Le 5 février, des hommes en tenue civile ont enlevé Daouda Magassa, un détracteur de la junte, à Bamako. La famille et les collègues de Daouda Magassa sont restés sans nouvelle de lui, bien qu’ayant réclamé des informations auprès des autorités, jusqu’à sa libération le 11 mars.
Entre les 8 et 11 mai, Abba Alhassane, El Bachir Thiam et Abdoul Karim Traoré, trois dirigeants de l’opposition politique et détracteurs de la junte, ont été portés disparus à Bamako, suscitant des craintes quant à leur possible disparition forcée. Abba Alhassane et Abdoul Karim Traoré ont été libérés début juin, tandis qu’El Bachir Thiam est toujours porté disparu.
Le 1er août, les forces de sécurité ont arrêté l’ancien premier ministre Moussa Mara après sa publication d’un message sur Twitter dans lequel il faisait part de sa solidarité avec des prisonniers politiques suite à ses visites de plusieurs personnalités politiques en détention. Accusé d’« atteinte au crédit de l’État » et d’« incitation au trouble à l’ordre public », il a été condamné à deux ans de prison le 27 octobre.

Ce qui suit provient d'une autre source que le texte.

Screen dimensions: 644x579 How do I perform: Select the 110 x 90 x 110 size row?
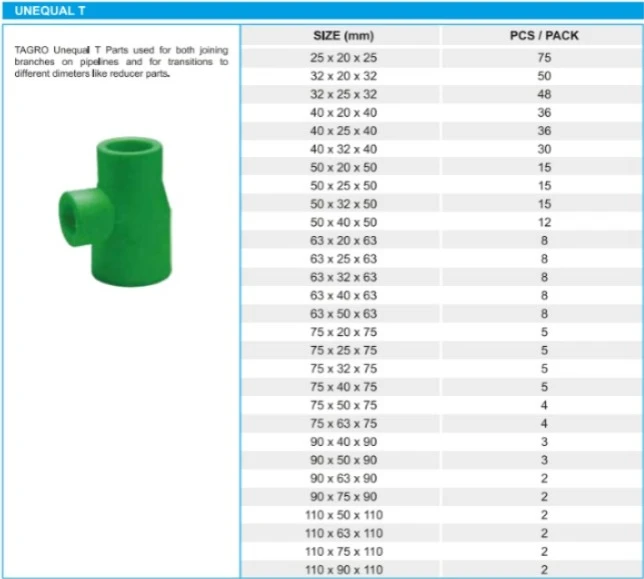(343, 570)
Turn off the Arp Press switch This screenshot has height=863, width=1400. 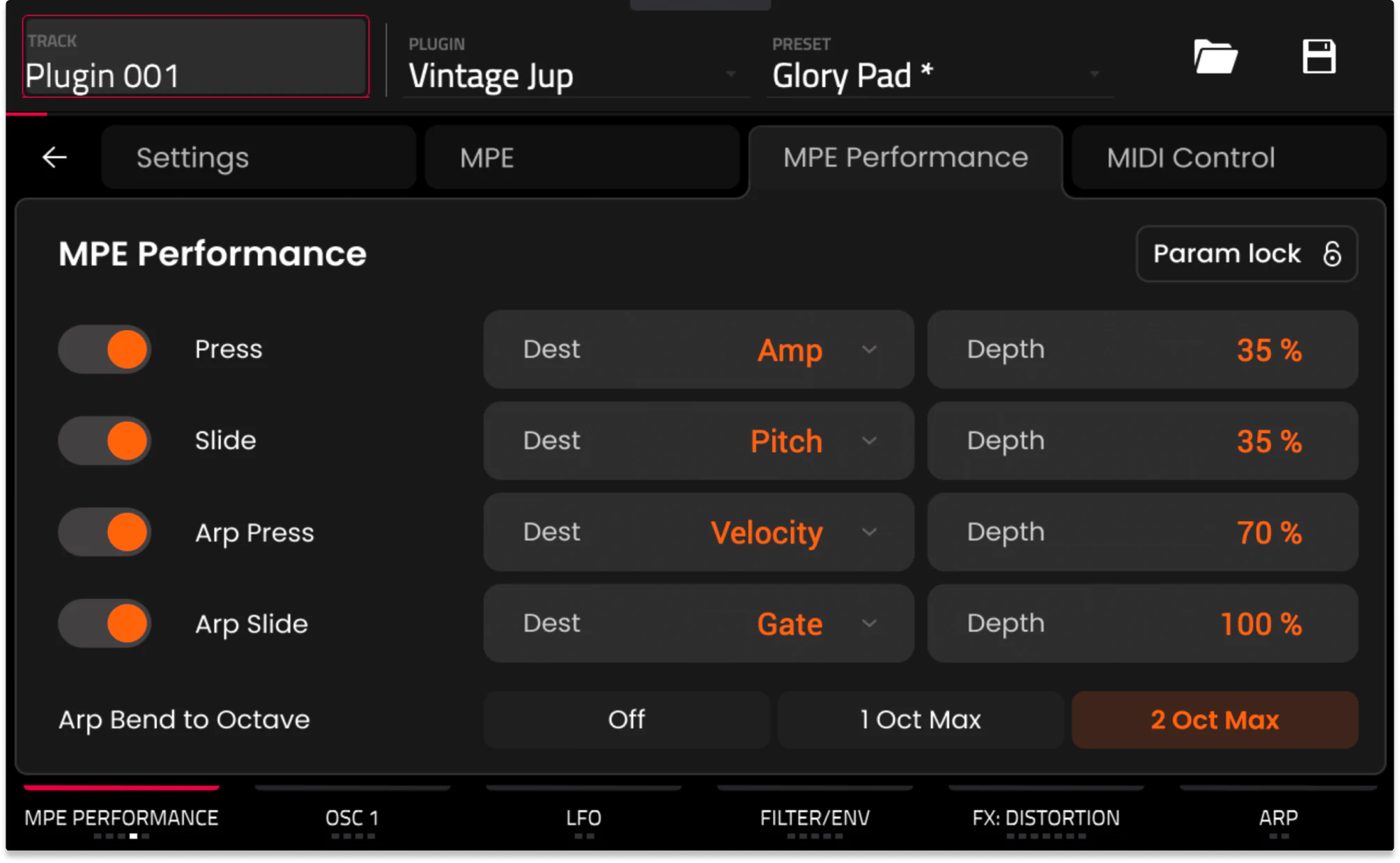[105, 532]
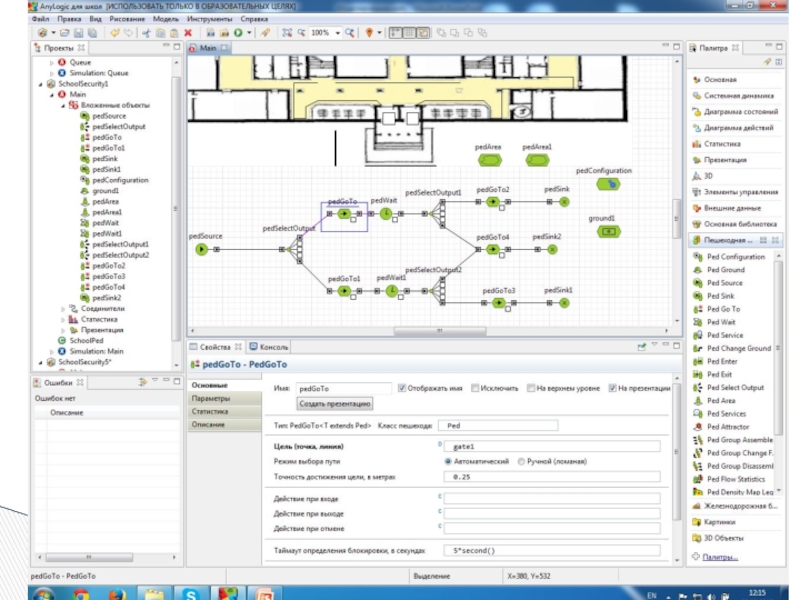Click the pedSource block on the diagram
The width and height of the screenshot is (800, 600).
point(200,249)
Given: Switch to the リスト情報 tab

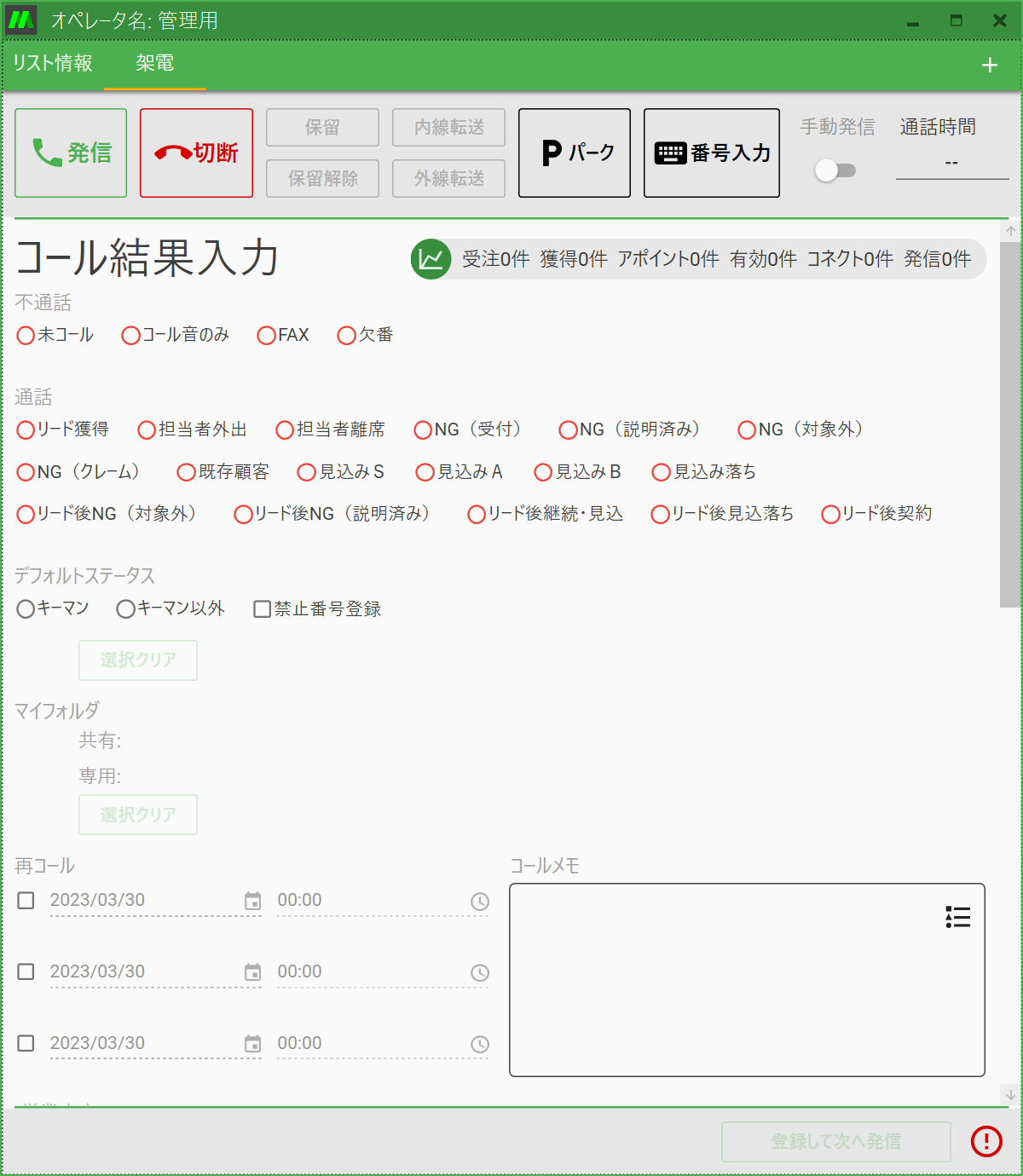Looking at the screenshot, I should point(53,63).
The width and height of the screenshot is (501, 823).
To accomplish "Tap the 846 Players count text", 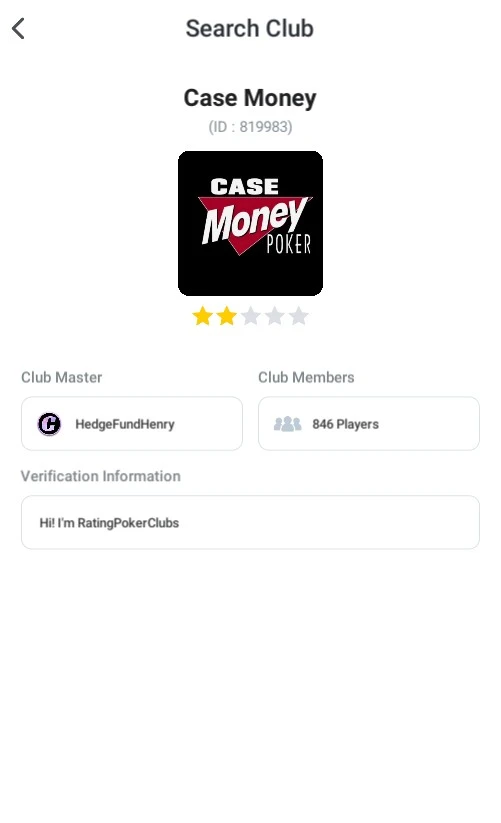I will coord(346,424).
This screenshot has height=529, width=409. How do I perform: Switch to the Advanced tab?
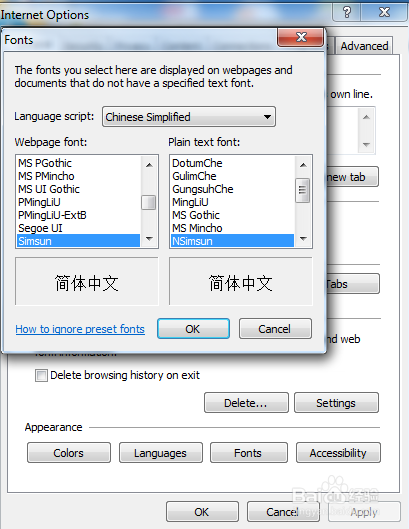click(x=364, y=46)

Le 26 octobre, des gendarmes à Bamako ont arrêté et soumis à une disparition forcée Cheick Oumar Diallo, ancien membre d’un syndicat et éminent détracteur de la junte.
Obligation de rendre des comptes pour les exactions commises
Il n’y a eu aucun progrès dans les enquêtes gouvernementales sur plusieurs incidents lors desquels des exactions avaient été signalées.
Les autorités ont ignoré les appels à tenir les auteurs d’abus responsables de leurs actes et n’ont pas respecté leurs obligations juridiques internationales d’enquêter sur les violations graves des droits commises par leurs forces de sécurité et les groupes armés islamistes et de traduire les responsables en justice.